* START Source extract *

Re: [PATCH 00/14] xattr: rework simple xattrs and support user.* xattrs on sockets

Posted by Jeff Layton 2 weeks, 1 day ago

On Mon, 2026-02-16 at 14:31 +0100, Christian Brauner wrote:
> Hey,
> 
> This reworks the simple_xattr infrastructure and adds support for
> user.* extended attributes on sockets.
> 
> The simple_xattr subsystem currently uses an rbtree protected by a
> reader-writer spinlock. This series replaces the rbtree with an
> rhashtable giving O(1) average-case lookup with RCU-based lockless
> reads. This sped up concurrent access patterns on tmpfs quite a bit and
> it's an overall easy enough conversion to do and gets rid or rwlock_t.
> 
> The conversion is done incrementally: a new rhashtable path is added
> alongside the existing rbtree, consumers are migrated one at a time
> (shmem, kernfs, pidfs), and then the rbtree code is removed. All three
> consumers switch from embedded structs to pointer-based lazy allocation
> so the rhashtable overhead is only paid for inodes that actually use
> xattrs.
> 
> With this infrastructure in place the series adds support for user.*
> xattrs on sockets. Path-based AF_UNIX sockets inherit xattr support
> from the underlying filesystem (e.g. tmpfs) but sockets in sockfs -
> that is everything created via socket() including abstract namespace
> AF_UNIX sockets - had no xattr support at all.
> 
> The xattr_permission() checks are reworked to allow user.* xattrs on
> S_IFSOCK inodes. Sockfs sockets get per-inode limits of 128 xattrs and
> 128KB total value size matching the limits already in use for kernfs.

* END Source extract *
* START Provided material *

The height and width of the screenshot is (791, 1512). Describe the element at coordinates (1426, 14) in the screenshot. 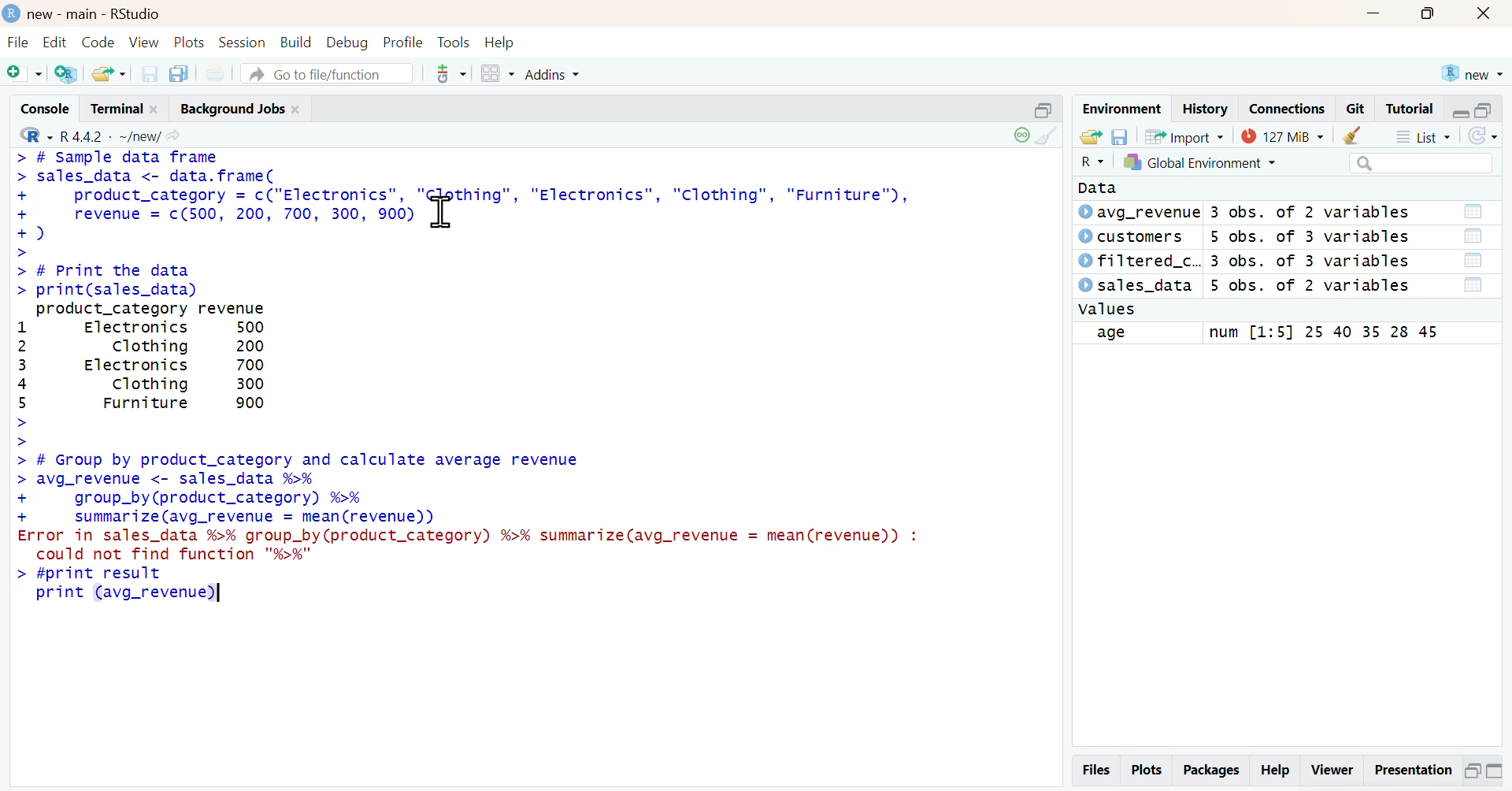

I see `maximize` at that location.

* END Provided material *

Problem 1 »
Answer these from the xattr patch thread:
(a) What does the series replace the rbtree with?
(b) Which three consumers are migrated one at a time?
(c) What per-inode limits do sockfs sockets get?
Problem 2 »
Write down the part of the xattr patch thread that runs from "Posted by Jeff" to "attributes on sockets.", keeping every word and mark unchanged.
Problem 3 »
Pick up the xattr patch thread after its last sentence and keep writing.

Exercise result 1 »
(a) An rhashtable.
(b) shmem, kernfs, and pidfs.
(c) 128 xattrs and 128KB total value size.

Exercise result 2 »
Posted by Jeff Layton 2 weeks, 1 day ago

On Mon, 2026-02-16 at 14:31 +0100, Christian Brauner wrote:
> Hey,
> 
> This reworks the simple_xattr infrastructure and adds support for
> user.* extended attributes on sockets.

Exercise result 3 »
> 
> The practical motivation comes from several directions. systemd and
> GNOME are expanding their use of Varlink as an IPC mechanism. For D-Bus
> there are tools like dbus-monitor that can observe IPC traffic across
> the system but this only works because D-Bus has a central broker. For
> Varlink there is no broker and there is currently no way to identify
> which sockets speak Varlink. With user.* xattrs on sockets a service
> can label its socket with the IPC protocol it speaks (e.g.,
> user.varlink=1) and an eBPF program can then selectively capture
> traffic on those sockets. Enumerating bound sockets via netlink combined
> with these xattr labels gives a way to discover all Varlink IPC
> entrypoints for debugging and introspection.
> 
> Similarly, systemd-journald wants to use xattrs on the /dev/log socket
> for protocol negotiation to indicate whether RFC 5424 structured syslog
> is supported or whether only the legacy RFC 3164 format should be used.
> 
> In containers these labels are particularly useful as high-privilege or
> more complicated solutions for socket identification aren't available.
> 
> The series comes with comprehensive selftests covering path-based
> AF_UNIX sockets, sockfs socket operations, per-inode limit enforcement,
> and xattr operations across multiple address families (AF_INET,
> AF_INET6, AF_NETLINK, AF_PACKET).
> 
> Christian
> 
> Signed-off-by: Christian Brauner <brauner@kernel.org>
> ---
> Christian Brauner (14):
>       xattr: add rcu_head and rhash_head to struct simple_xattr
>       xattr: add rhashtable-based simple_xattr infrastructure
>       shmem: adapt to rhashtable-based simple_xattrs with lazy allocation
>       kernfs: adapt to rhashtable-based simple_xattrs with lazy allocation
>       pidfs: adapt to rhashtable-based simple_xattrs
>       xattr: remove rbtree-based simple_xattr infrastructure
>       xattr: add xattr_permission_error()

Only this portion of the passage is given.